There are five distinct stages of sleep. Stages one and two are the light stages, but three, four and REM
provide the restorative stages needed to feel rested and alert during the day. Serotonin and norepinephrine are
necessary to obtain and maintain sleep. Patients with anxiety and/or depressive disorders experience depleted levels
of these neurotransmitters, and therefore, often have sleep problems.
Specific Discussion Questions:
1. What are the various types of insomnia and how are they different?
2. Explain the stages of sleep and how poor sleep interferes with functioning.
3. What is measured in a typical sleep study and what types of conditions do they rule-out?
4. Explore some of the other physical and substance–abuse disorders that interfere with sleep.
5. What types of medications are used to treat sleep disturbance and why are some faster acting than others?
6. Are holistic remedies like kava safe to use?
7. Can sleep medications be habit forming?

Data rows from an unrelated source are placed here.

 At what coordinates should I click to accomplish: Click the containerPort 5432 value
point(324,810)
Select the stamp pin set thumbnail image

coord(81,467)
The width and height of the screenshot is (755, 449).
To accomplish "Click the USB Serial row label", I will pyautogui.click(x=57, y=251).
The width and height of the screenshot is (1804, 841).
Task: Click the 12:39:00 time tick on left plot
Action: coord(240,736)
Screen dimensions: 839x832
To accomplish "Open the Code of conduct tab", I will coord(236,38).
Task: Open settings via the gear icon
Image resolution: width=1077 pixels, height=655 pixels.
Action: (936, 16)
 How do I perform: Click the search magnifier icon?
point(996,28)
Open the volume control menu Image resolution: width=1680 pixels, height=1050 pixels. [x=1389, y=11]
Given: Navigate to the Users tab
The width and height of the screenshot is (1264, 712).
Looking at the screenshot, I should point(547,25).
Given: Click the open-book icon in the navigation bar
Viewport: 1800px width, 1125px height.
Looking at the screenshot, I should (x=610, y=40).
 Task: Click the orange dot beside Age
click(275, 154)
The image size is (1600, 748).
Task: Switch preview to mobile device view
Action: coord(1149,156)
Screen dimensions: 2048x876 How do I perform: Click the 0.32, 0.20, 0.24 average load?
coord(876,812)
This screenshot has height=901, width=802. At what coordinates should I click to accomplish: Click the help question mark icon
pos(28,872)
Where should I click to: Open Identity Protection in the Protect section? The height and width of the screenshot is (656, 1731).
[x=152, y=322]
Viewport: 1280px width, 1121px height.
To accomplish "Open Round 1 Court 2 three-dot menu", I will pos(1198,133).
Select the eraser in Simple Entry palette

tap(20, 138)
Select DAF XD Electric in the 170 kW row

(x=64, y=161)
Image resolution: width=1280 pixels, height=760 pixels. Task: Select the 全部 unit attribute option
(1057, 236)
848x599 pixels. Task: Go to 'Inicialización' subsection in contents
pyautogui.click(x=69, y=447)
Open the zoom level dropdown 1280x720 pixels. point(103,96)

Please explain.
8. Why are barbiturates no longer used to treat sleep problems?
9. How can sedating antidepressants be used to induce sleep?
10. Explain how Valerian interferes with drug clearance in the liver.
Possible True/False Questions:
1. In a study of more than 1,000 people, 56% reported problems with initial insomnia.
2. There are three distinct stages of sleep.
3. About 50% of our time is spent in stages 1 and 2.
4. Serotonin is necessary to help maintain sleep.
5. Patients with only terminal insomnia are more likely to have an affective disorder, as opposed to an anxiety
disorder.
6. Benzos are safe to use and may be used for months without any real concerns for tolerance.
7. Since Ambien has a shorter half life than Restoril, it is more likely to wear-off by morning.
8. Benedryl can be used to induce sleep in intermittent cases.
9. A typical dose of Sonata is 100 mg qhs.
10. Kava may be associated with liver damage in long-term usage.